Professor John Manning Presented an Update for His Finger (Digit Ratio) Theory!
January 26, 2012
Last summer professor John T. Manning re-designed his popular 2D:4D digit ratio theory about finger length ratio development in the hand. While he had already mentioned the role of prenatal sex steroids, now the updated theory now focusses on the balance between sexe hormones (androgens) testosterone & oestrogen during the development in the whomb!
Professor Manning presented his revised theory in the PNAS magazine under the title: ‘Resolving the role of prenatal sex steroids in the development of digit ratio‘.
Manning’s new working hypothesis now includes e.g. the following 7 key-elements:
1 – The 2D:4D digit ratio results from the balance between prental androgens testosterone & estrogen;
2 – A high 2D:4D digit ratio results from relatively low testosterone concentrations – OR relatively high estrogen concentrations;
3 – A low 2D:4D digit ratio results from relatively high testosterone concentrations – OR relatively low estrogen concentrations;
4 – The ring finger (= digit 4D) is featured with many more hormone receptors compared to the index finger (- digit 2D), therefore the 2D:4D digit ratio is mostly driven by changes in the length of the ring finger (due to prenatal hormone concentrations);
5 – Studies in human & animals indicate that the link between prenatal androgens and 2D:4D digit ratio is generally stronger for the right hand;
6 – 2D:4D Digit ratio varies with sexe: males generally have longer fourth digits relative to second digits than females;
7 – 2D:4D Digit ratio varies with ethnicity.
A quote from Manning’s article:
“Armed with this list of skeletogenic genes linked to 2D:4D, we can now be more focused in our examination of the links between 2D:4D and the etiology of sexdependent behaviors and diseases of the immune system, cardiovascular disorders, and a number of cancers.”

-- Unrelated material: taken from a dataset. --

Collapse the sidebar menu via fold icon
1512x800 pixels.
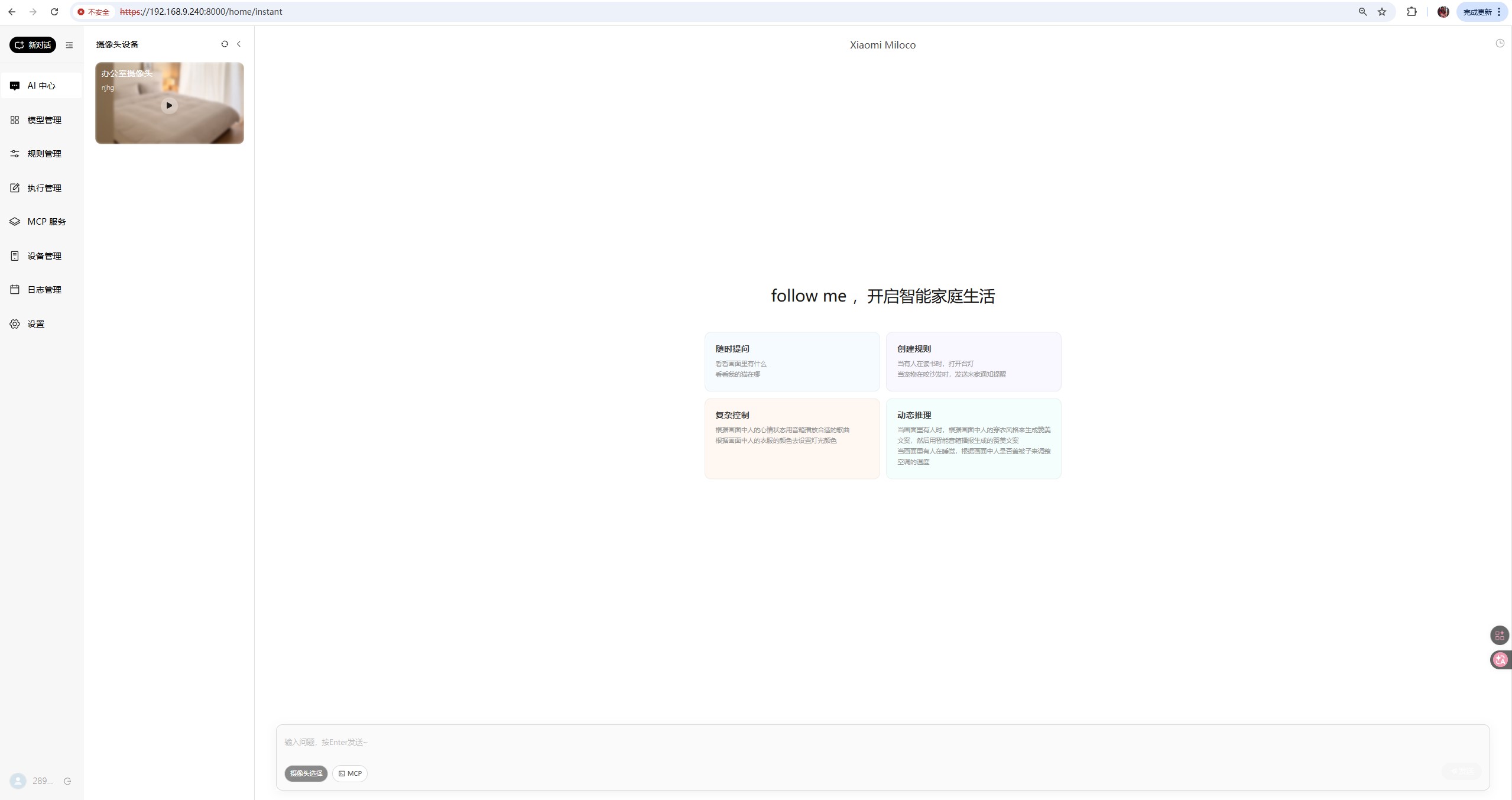(x=69, y=45)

“Prenatal sex steroids [i.e., prenatal testosterone (PT), prenatal estrogen (PE)] are often implicated in the etiology of behaviors and diseases. They show sex differences (higher concentrations of PT to PE in males), with PT peaking at the end of the ﬁrst trimester, and cause permanent “organizational” changes in the brain and other organ systems. It has een suggested that relative levels of PT and PE may have differential effects on fertility, speed, strength, aggression, autism, many cancers, and heart disease.”